HomeNewsScienceWhy Fingernails on a Chalkboard Sound Gives You the Shivers

Why Fingernails on a Chalkboard Sound Gives You the Shivers

If you’re like most people, you probably can’t stand the Shivers sound of fingernails scraping across a blackboard. You’re probably cringing just thinking about it. This ear-piercing noise is so universally disliked, perhaps it’s no surprise that dozens of scientists have researched why it evokes such a visceral reaction.

Overall, research shows that this ear-splitting noise has the same frequency as that of a crying baby and a human scream, indicating that these sounds are tied to survival. For instance, people attuned to these frequencies may rescue a crying infant sooner, improving the baby’s longevity.

One study has suggested that the shape of our ear canals, as well as our own perceptions, are to blame for our distaste of shrill sounds.

The study’s participants rated their discomfort to various unpleasant noises, such as a fork scraping against a plate or Styrofoam squeaking. The two sounds rated as the most unpleasant, they said, were fingernails scratching on a chalkboard and a piece of chalk running against slate.

The researchers then created variations of these two sounds by modifying certain frequency ranges, removing the harmonic portions (or other concordant tones).

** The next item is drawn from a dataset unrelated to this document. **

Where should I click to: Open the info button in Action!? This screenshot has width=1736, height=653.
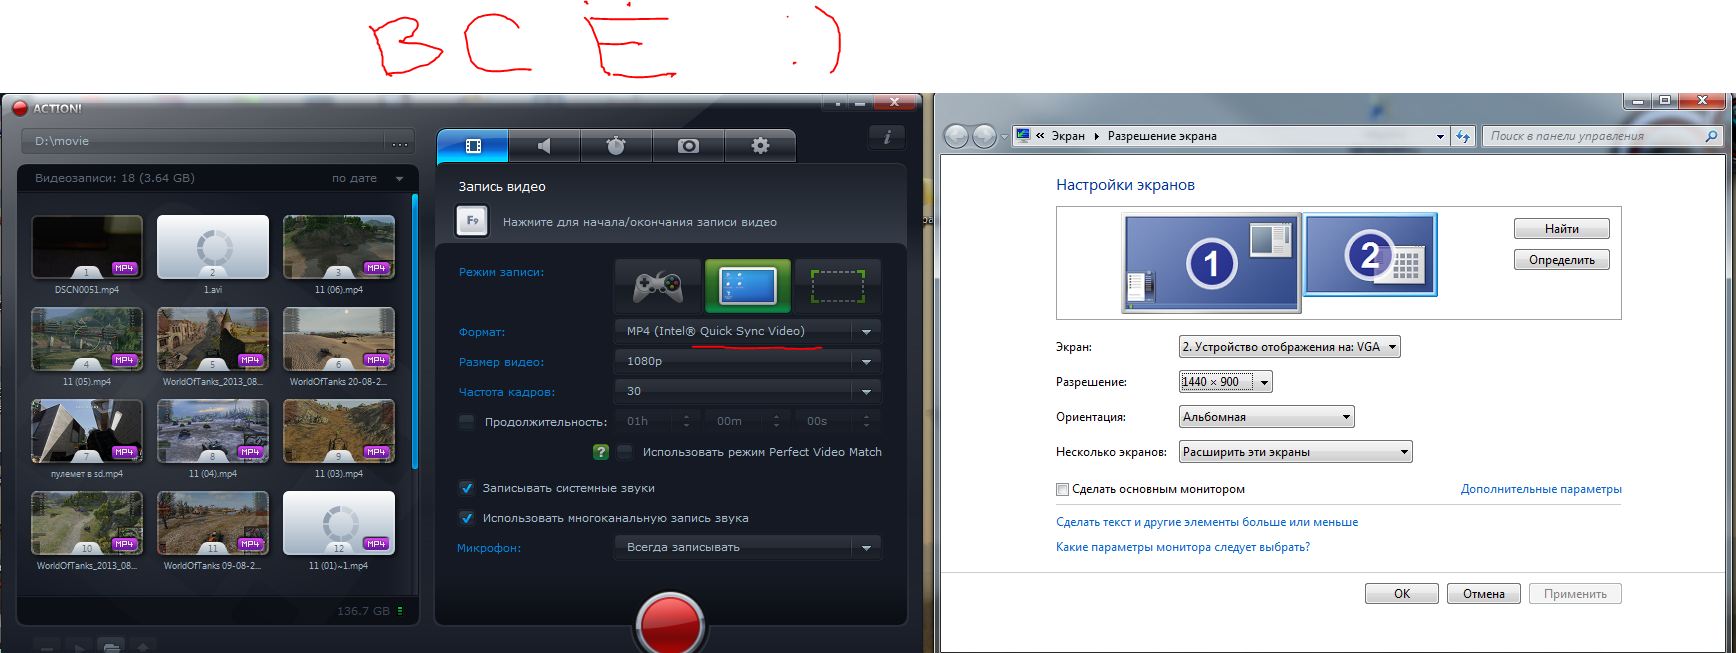tap(887, 138)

They told half of the listeners the true source of the sounds, and the other half that the sounds came from pieces of contemporary music. Finally, they played back the new sounds for the participants, while monitoring certain indicators of stress, such as heart rate, blood pressure and the electrical conductivity of skin.

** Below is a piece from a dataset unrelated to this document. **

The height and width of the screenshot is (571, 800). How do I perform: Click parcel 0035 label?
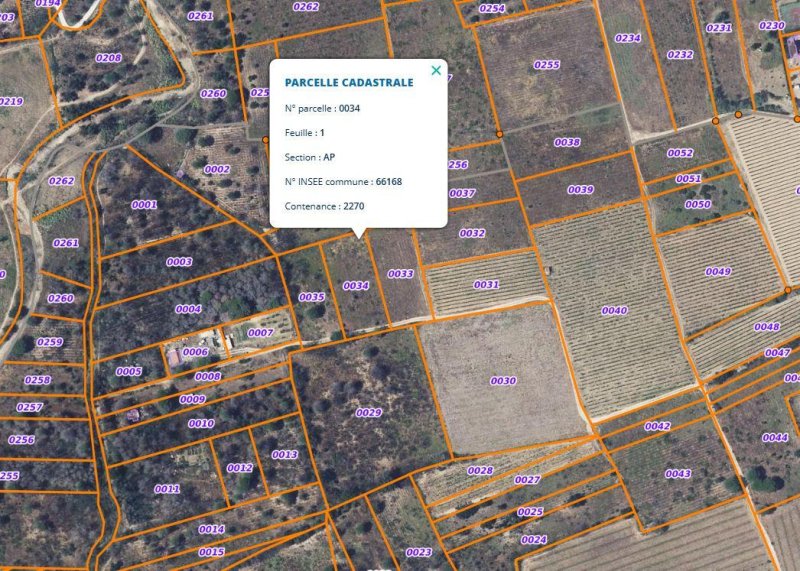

They found that the offensive sounds changed the listeners’ skin conductivity significantly, showing that they really do cause a measureable, physical stress reaction.

The most painful frequencies were not the highest or lowest, but instead those that were between 2,000 and 4,000 Hertz. The human ear is most sensitive to sounds that fall in this frequency range, said study researcher Michael Oehler, a professor of media and music management at Macromedia University of Applied Sciences in Germany.

Oehler pointed out that the shape of the human ear canal may have evolved to amplify frequencies that are important for communication and survival. Thus, a painfully amplified chalkboard screech is just an unfortunate side effect of this (mostly) beneficial development. “But this is really just speculation,” Oehler told Live Science in 2011, when the research was presented at a meeting for the Acoustical Society of America. “The only thing we can definitively say is where we found the unpleasant frequencies.”